SEZIONE DEL DOCUMENTO.
Il 98% di chi perde lavoro in Italia è donna.
E’ normale? NO. Dobbiamo preoccuparci? SI. Perché se non ci scandalizziamo più e continuiamo a cercare scuse anziché soluzioni, se continuiamo a minimizzare quanto sta accadendo non faremo altro che peggiorare la situazione, non solo quella personale delle donne, ma anche quella macro economica del paese.
In questo senso, trovo bellissimo l’articolo di Mila Spicola che parla di SHE-CESSION e pone una domanda ormai dimenticata: ma qualcuno si sta occupando di occupazione femminile in Italia?
“Non è una sorpresa, ma una previsione, per molte che da mesi scrivono di she-cession e manifestano in vario modo chiedendo un’attenzione mirata sul tema dell’occupazione femminile, non solo per motivi di strategie di genere, ma come provvedimenti specifici per contrastare un fenomeno macro economico.”

Voci di un dataset.
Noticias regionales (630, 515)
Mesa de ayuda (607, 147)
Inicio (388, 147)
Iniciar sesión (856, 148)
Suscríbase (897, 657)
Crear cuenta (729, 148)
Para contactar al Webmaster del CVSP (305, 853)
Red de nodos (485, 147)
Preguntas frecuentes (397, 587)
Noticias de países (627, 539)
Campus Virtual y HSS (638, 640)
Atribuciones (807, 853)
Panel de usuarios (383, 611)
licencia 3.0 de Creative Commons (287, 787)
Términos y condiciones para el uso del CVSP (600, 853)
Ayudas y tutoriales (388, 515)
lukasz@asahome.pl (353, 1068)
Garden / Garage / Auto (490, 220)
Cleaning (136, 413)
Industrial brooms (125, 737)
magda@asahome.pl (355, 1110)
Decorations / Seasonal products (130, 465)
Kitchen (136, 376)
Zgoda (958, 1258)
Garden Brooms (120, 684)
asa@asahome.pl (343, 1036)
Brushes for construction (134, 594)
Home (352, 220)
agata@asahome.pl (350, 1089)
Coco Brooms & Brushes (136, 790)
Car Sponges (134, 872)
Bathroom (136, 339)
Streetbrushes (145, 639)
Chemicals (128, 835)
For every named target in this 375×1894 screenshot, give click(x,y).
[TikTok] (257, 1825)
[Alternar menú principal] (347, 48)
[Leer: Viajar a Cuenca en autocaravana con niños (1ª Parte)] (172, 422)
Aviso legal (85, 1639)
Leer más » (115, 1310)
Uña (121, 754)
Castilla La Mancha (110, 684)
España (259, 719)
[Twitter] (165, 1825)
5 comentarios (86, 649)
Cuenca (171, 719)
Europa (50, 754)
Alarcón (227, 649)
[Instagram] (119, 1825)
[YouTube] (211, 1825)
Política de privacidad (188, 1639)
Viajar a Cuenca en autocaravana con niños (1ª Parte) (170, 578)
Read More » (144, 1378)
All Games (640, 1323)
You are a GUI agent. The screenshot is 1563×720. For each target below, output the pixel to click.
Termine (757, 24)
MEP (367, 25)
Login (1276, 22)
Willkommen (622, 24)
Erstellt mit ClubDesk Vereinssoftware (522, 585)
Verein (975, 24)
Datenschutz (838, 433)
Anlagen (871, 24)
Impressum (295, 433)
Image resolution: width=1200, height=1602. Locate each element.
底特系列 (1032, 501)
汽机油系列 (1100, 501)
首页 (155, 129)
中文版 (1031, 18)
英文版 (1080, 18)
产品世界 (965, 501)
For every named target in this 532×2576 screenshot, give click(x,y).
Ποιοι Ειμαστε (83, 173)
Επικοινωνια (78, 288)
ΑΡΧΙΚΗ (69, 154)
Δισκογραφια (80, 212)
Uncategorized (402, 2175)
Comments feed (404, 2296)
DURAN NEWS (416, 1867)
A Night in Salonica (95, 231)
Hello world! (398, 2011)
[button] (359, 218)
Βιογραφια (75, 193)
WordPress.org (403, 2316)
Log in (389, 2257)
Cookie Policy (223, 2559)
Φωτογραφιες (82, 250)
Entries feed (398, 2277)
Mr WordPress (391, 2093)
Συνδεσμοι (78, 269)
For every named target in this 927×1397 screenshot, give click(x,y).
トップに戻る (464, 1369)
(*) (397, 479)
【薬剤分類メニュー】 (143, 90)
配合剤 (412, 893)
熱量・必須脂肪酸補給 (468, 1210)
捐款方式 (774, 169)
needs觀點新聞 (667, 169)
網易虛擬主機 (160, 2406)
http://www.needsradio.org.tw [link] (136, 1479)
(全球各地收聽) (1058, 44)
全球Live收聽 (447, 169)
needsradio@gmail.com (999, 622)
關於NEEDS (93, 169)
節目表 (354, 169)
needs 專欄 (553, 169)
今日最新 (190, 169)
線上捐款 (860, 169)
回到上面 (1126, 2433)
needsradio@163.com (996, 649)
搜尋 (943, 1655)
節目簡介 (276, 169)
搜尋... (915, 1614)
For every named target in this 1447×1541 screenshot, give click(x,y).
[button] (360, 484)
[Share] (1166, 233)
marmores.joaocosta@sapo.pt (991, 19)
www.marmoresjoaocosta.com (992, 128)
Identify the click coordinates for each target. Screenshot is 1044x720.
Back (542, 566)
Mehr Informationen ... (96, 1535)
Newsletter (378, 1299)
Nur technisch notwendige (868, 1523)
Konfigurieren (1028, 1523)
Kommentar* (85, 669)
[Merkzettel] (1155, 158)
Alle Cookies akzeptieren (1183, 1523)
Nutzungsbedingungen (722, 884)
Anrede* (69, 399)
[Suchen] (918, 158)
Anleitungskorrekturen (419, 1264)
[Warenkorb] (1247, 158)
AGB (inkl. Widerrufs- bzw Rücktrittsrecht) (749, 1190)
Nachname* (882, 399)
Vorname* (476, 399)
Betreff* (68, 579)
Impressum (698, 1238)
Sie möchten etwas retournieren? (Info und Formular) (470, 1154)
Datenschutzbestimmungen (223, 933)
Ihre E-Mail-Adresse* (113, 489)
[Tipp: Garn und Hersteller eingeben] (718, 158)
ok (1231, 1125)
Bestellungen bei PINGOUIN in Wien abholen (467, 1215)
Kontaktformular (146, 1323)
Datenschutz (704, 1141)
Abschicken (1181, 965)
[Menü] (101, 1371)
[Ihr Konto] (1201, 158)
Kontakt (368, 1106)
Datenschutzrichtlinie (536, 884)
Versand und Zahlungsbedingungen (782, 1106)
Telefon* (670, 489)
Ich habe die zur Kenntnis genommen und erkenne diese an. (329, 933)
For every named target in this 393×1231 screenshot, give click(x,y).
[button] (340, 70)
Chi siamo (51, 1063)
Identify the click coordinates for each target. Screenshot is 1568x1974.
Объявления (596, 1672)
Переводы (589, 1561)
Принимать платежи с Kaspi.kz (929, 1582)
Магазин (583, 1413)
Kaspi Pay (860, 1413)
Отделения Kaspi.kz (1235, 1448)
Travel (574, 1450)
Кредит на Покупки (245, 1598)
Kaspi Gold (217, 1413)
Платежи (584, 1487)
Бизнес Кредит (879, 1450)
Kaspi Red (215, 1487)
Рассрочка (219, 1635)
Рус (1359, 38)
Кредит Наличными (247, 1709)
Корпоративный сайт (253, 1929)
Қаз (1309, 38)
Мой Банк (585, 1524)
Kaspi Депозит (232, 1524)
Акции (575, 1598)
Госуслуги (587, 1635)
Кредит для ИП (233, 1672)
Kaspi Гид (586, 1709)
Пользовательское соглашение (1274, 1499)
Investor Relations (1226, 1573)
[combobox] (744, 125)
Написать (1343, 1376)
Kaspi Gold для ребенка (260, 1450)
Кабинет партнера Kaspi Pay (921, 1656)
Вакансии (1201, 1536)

COSA SI RICHIEDE. Nel testo sull'occupazione femminile, chi ha scritto l'articolo che parla di she-cession?

RISPOSTA SCRITTA. Mila Spicola.